On the way down the Mississippi, we could see the infrastructure of that economy—bulbous, white, featureless refineries and plants. Graves pointed out that the international politics of climate change mirrored the domestic: the places with abundant energy resources were slow-walking action, while those without were urging for the action to be sped up. “You’ve got to look at your strengths and weaknesses, and you know what we’ve got a lot of? Oil and gas,” Graves said. “You think all you see are the smokestacks—you think that’s a polluter. But these are the ones that are manufacturing the lighter materials that allow cars to get more miles per gallon in a safer manner. These are the ones that are innovating lower emissions.” Graves pointed to Valero, which has a refinery on the Mississippi. (Like other producers, it invests in alternative fuels, while remaining a national leader in carbon emissions.) The United States, Graves said, was spending more money on climate-change research than any country in the world, and liberals were sure that those innovators were the villains. He gestured again at the smokestacks. “People are thinking they’re the bad folks, but they’re not.”

We got out of the car on the west bank of the Mississippi, just a few miles upriver from the New Orleans airport. Graves wanted to show me a diversion basin called Davis Pond, which had been built so that, when the gate opened, the river and its voluminous sediment, which was otherwise bound for the deep ocean of the Gulf, emptied into the marshes, replenishing the freshwater ecosystem and the land lost, in part, to rising seas. “There is so much huge land-making capacity in this that is being wasted,” Graves said. A dozen alligators were idling by the gate, waiting for it to open and for fish to come flooding through from the Mississippi. Graves pointed at them and grinned. “Healthy freshwater ecosystem!” he said. He started to throw pieces of bread near the biggest alligator. “You can look at it two different ways,” he said. “I actually don’t think that it’s all that our ideology is wrong, and I don’t think it’s all that people are being miseducated. I think it’s a combination of the two.”
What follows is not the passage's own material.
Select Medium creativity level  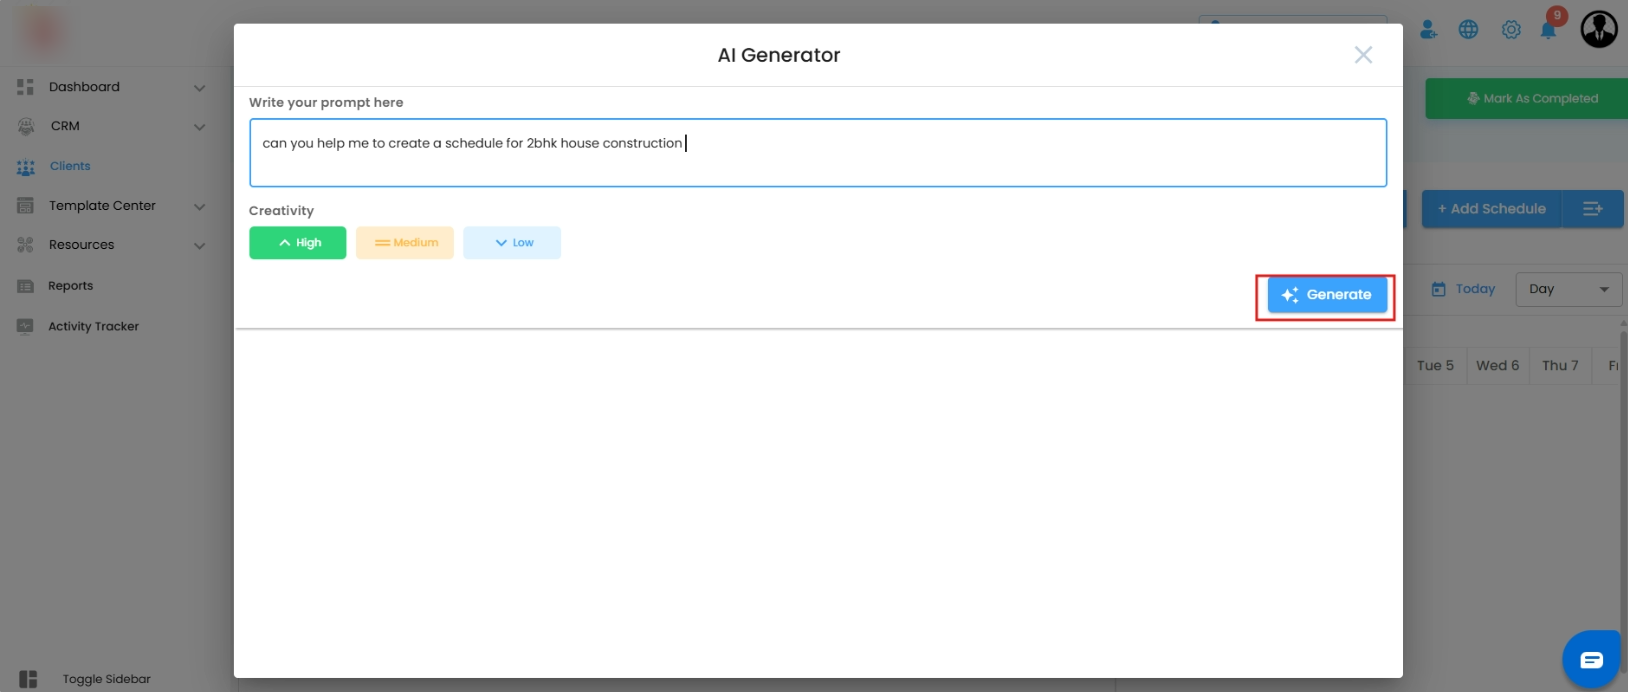tap(405, 243)
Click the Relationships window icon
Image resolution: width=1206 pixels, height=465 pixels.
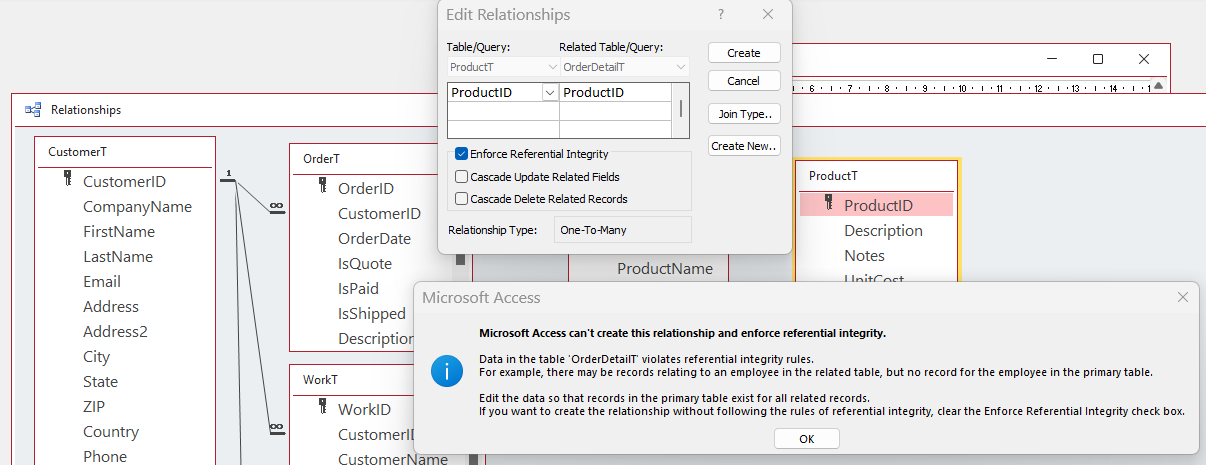33,110
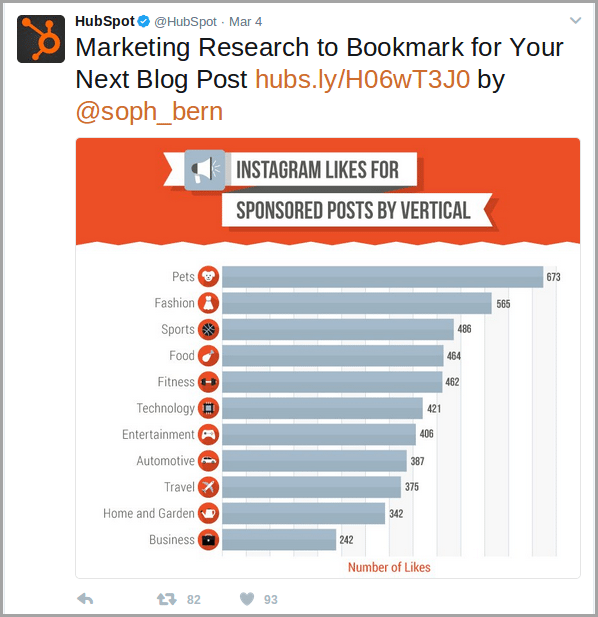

Graves’s position depends on his ability to persuade people in both parties of two ideas that are generally thought to be contradictory: that the environment urgently needs to be saved, and that the fossil-fuel industry can ultimately be a hero of our climate story, rather than the villain. So he talks in a liberal way about ends and a conservative way about means, making it seem that he wants to change the world by allowing it to stay exactly as it is. The more idealistic he is about both causes, the more credible, and therefore the more useful, he is. Once we had walked back down the levee, I asked Graves why he didn’t seem spooked by the increasingly catastrophic predictions of the U.N.’s climate panel, the I.P.C.C. “Those predictions are accurate based on our understanding of science, with all its caveats and brackets—if our technology remains static,” Graves said. With great confidence, he added, “And there’s zero-per-cent chance that happens.”